For the six months ended June 30, 2017, one commercial customer accounted for $973,000 in revenue, representing 43% of our total revenue, and a second commercial customer accounted for $880,000 in revenue, representing 39% of our total revenue. For the six months ended June 30, 2016, one commercial customer accounted for $6.8 million in revenue, representing 87% of our total revenue, and a second commercial customer accounted for $859,000 in revenue, representing 11% of our total revenue. Our customers take time to obtain, and the loss of a significant customer could negatively affect our revenue. Our quarterly operating results may vary significantly based upon:

  • Market acceptance of products incorporating our PicoP® scanning technology;
  • Changes in evaluations and recommendations by any securities analysts following our stock or our industry generally;
  • Announcements by other companies in our industry;
  • Changes in business or regulatory conditions;
  • Announcements or implementation by our competitors of technological innovations or new products;
  • The status of particular development programs and the timing of performance under specific development agreements;
  • Economic and stock market conditions; or
  • Other factors unrelated to our company or industry.

In one or more future quarters, our results of operations may fall below the expectations of securities analysts and investors and the trading price of our common stock may decline as a consequence. In addition, following periods of volatility in the market price of a company's securities, shareholders often have instituted securities class action litigation against that company.

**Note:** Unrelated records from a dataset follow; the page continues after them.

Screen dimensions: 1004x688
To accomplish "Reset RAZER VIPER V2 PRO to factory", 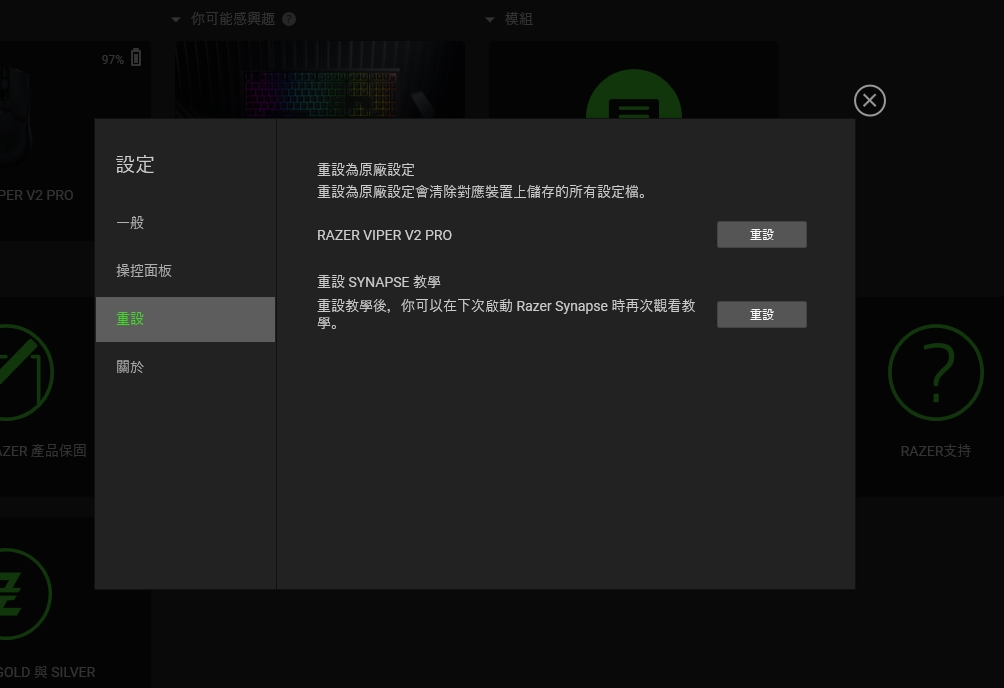I will coord(761,234).
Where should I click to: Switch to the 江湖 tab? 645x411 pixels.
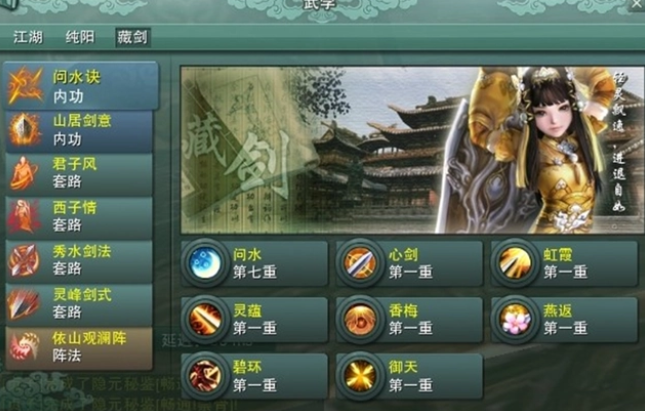pos(28,37)
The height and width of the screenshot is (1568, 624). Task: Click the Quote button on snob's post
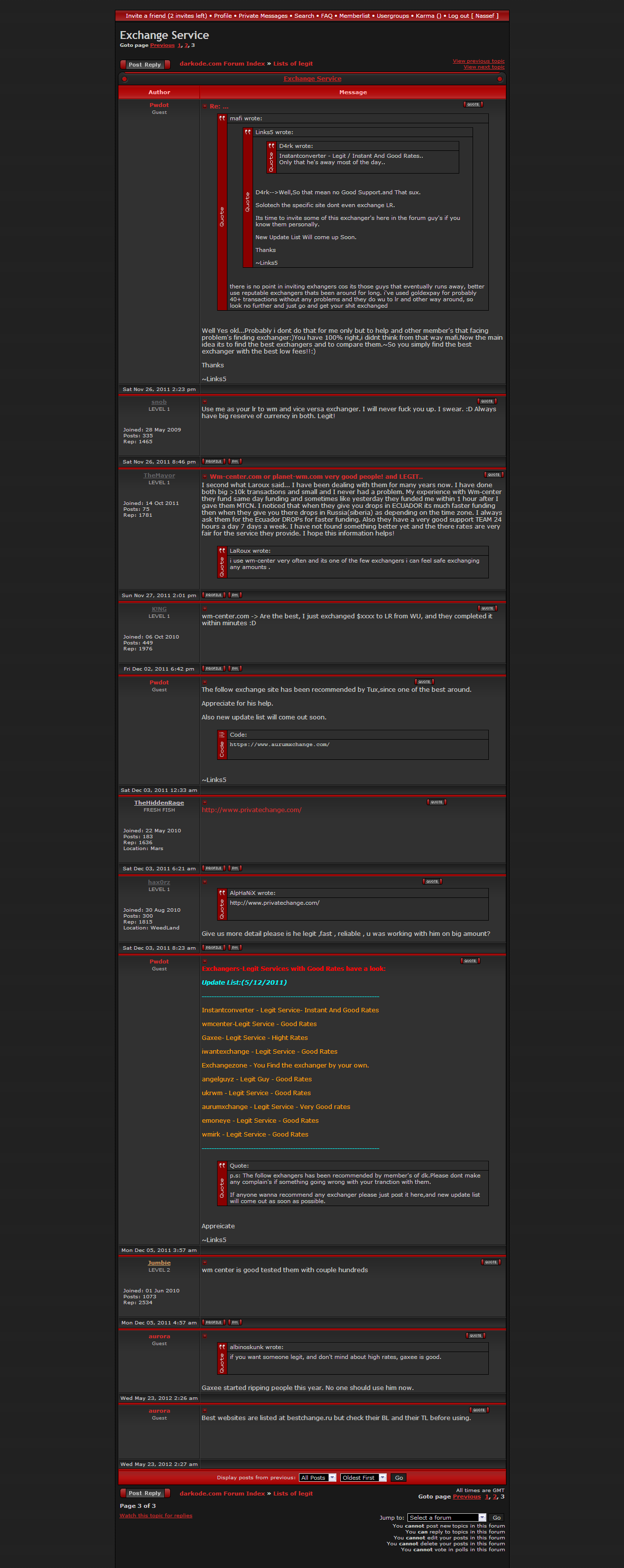487,401
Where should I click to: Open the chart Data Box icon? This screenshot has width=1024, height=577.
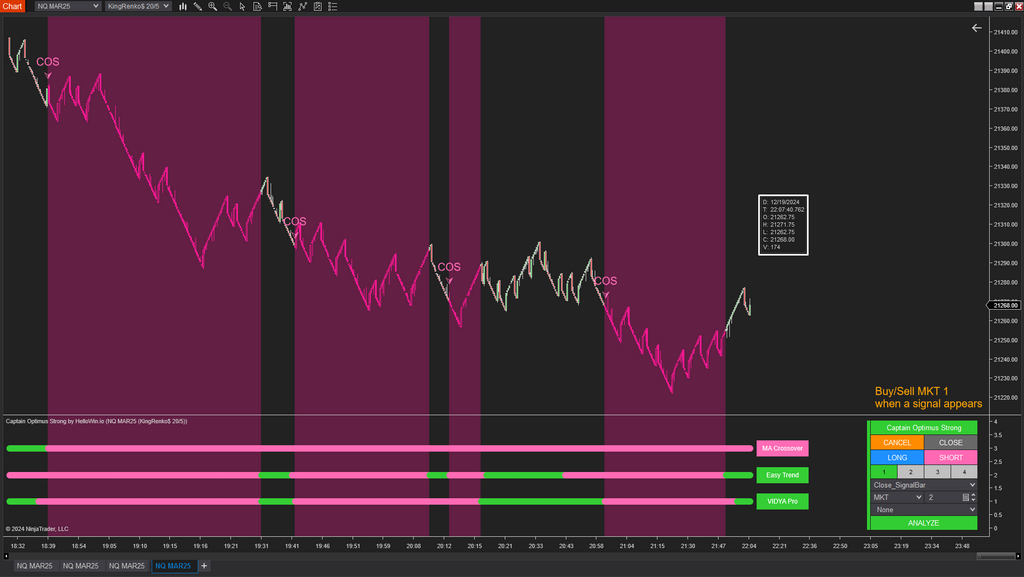(256, 6)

If we become involved in a class action suit, it could divert the attention of management and, if adversely determined, could require us to pay substantial damages.

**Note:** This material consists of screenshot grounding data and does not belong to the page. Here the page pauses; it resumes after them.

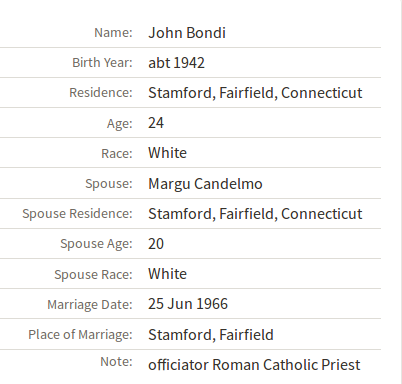The width and height of the screenshot is (402, 384).
Task: Click the Spouse Age label
Action: click(x=96, y=244)
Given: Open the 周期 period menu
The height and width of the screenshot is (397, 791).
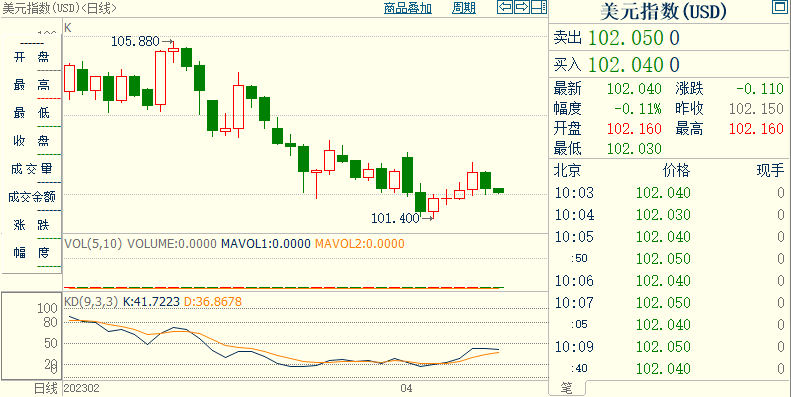Looking at the screenshot, I should click(464, 8).
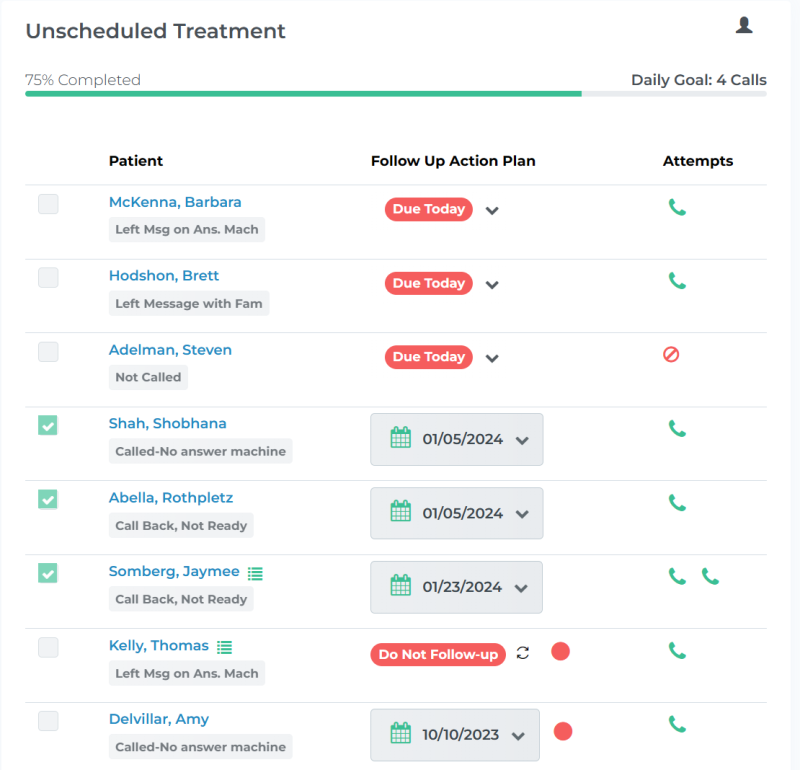Click red status dot in Delvillar row

pyautogui.click(x=563, y=731)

We or our customers may fail to perform under open orders or agreements, which could adversely affect our operating results and cash flows.

Our backlog under open orders and agreements totaled $21.5 million as of June 30, 2017. We or our customers may be unable to meet the performance requirements and obligations under open orders or agreements, including performance specifications, milestones or delivery dates, required by such purchase orders or agreements. Furthermore, our customers may be unable or unwilling to perform their obligations thereunder on a timely basis, or at all if, among other reasons, our products and technologies do not achieve market acceptance, our customers' products and technologies do not achieve market acceptance or our customers otherwise fail to achieve their operating goals. To the extent we are unable to perform under such purchase orders or agreements or to the extent customers are unable or unwilling to perform, our operating results and cash flows could be adversely affected.

It may become more difficult to sell our stock in the public market or maintain our listing on the NASDAQ Global Market.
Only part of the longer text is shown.